*Texto do exercício*:
* * * * * * *

O Lula de hoje, que esmagou Alckmin em 2006, não é o que, no passado, semeou de esperança o Brasil contagiando de entusiasmo até os outros países. O governador de São Paulo, a esfinge do PSDB, continua o mesmo, sem brilho, mas atravessando ileso todos os fogos. Lembram-se da crise hídrica que abalou São Paulo e ameaçou fazer sua candidatura naufragar? Apesar disso ganhou as eleições. E os grandes protestos de 2013 que começaram em São Paulo, incendiaram o país e acabaram derrubando Dilma? As críticas à dureza com que sua polícia enfrentou os manifestantes? E continuou sendo eleito. E as greves de professores e alunos, e a violência do crime organizado que ensanguentava a maior cidade da América Latina? E as denúncias da Odebrecht que o envolvem em casos de corrupção? Nada disso o atinge.

* * * * * * *

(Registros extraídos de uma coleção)
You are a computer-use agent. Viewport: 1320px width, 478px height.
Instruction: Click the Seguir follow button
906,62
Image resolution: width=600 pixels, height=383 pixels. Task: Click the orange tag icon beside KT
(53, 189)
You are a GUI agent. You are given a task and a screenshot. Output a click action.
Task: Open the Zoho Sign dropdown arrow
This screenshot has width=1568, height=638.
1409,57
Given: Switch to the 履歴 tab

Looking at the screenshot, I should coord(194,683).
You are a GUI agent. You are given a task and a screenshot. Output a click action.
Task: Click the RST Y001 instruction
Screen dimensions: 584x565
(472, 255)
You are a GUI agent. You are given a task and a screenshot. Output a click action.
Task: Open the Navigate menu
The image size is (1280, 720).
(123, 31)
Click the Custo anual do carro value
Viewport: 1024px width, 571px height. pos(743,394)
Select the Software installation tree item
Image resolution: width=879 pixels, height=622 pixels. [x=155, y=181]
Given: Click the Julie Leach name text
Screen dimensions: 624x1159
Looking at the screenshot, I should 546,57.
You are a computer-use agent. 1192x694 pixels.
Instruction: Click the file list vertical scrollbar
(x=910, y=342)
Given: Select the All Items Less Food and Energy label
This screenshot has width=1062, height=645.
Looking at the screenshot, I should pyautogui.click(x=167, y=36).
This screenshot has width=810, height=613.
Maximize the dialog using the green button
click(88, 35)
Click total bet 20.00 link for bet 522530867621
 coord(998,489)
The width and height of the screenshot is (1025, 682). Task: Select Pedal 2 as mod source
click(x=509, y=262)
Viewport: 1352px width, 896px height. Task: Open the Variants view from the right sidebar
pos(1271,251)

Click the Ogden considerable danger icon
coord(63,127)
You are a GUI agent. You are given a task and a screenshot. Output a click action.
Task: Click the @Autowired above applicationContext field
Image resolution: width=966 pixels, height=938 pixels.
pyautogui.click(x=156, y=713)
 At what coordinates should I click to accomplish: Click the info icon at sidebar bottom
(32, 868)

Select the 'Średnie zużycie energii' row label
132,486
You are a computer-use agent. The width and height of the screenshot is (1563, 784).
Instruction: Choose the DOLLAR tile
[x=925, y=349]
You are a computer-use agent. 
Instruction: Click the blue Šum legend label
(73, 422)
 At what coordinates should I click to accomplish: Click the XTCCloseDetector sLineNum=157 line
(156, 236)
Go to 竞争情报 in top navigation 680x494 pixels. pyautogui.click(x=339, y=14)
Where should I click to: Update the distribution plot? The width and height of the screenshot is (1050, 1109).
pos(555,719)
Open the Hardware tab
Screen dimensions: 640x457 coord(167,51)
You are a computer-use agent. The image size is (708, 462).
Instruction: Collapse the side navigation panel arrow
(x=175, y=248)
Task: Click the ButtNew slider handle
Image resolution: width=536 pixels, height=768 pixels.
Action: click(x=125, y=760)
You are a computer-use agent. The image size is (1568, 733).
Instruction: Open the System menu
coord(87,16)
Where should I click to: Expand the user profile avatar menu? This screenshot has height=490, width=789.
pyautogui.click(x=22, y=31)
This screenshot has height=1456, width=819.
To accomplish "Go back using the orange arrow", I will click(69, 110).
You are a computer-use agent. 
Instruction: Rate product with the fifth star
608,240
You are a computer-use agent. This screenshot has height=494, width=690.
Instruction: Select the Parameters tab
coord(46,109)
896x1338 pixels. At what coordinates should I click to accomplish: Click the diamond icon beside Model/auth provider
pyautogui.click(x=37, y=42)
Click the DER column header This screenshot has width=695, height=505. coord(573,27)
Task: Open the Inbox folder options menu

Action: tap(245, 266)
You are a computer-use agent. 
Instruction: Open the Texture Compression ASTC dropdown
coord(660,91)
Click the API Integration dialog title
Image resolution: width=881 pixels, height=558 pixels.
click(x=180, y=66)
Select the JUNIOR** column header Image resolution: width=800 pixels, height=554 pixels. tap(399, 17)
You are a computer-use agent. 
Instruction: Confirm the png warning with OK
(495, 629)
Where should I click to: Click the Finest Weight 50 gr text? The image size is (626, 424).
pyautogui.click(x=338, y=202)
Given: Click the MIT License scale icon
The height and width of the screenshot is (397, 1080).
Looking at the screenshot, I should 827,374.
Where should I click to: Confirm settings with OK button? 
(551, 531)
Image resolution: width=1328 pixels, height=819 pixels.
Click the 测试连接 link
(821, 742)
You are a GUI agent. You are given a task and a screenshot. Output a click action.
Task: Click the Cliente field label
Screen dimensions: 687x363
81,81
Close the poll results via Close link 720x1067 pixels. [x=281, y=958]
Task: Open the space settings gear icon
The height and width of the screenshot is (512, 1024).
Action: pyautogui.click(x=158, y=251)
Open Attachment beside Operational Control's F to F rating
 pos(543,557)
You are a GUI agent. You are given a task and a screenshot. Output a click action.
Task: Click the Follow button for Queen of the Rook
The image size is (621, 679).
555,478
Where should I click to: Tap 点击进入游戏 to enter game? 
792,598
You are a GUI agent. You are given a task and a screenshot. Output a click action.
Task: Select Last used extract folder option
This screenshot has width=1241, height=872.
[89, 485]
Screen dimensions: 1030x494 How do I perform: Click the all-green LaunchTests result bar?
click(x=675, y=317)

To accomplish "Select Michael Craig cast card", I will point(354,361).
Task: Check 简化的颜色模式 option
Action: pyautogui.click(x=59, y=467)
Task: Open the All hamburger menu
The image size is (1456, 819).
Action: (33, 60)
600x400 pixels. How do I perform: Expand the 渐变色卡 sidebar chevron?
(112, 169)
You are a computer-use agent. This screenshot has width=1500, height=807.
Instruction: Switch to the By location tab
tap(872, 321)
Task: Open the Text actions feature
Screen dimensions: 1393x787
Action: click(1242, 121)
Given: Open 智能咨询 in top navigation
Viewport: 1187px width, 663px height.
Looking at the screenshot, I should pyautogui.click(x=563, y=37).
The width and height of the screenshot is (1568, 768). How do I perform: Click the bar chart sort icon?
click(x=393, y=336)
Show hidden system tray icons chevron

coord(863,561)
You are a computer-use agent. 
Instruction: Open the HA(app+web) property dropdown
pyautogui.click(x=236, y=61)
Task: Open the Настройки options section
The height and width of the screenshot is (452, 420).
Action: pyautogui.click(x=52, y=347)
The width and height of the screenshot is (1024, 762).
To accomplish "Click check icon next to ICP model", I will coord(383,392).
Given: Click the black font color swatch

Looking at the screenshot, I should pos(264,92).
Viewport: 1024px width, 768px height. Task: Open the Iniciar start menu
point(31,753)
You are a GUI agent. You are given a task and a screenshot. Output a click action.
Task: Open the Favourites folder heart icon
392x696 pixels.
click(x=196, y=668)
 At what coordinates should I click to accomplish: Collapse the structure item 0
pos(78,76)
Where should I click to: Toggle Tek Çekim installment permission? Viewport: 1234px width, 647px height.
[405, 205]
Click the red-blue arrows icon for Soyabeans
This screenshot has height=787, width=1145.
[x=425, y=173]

* * * * * * *

*O que fazer*:
Responda com base no texto sobre Lula e o governador de São Paulo:
(a) Em que ano Lula derrotou Alckmin?
(b) Em que cidade começaram os grandes protestos de 2013?
(c) De que empresa vieram as denúncias que envolvem o governador em casos de corrupção?

*Resposta*:
(a) Em 2006.
(b) Em São Paulo.
(c) Da Odebrecht.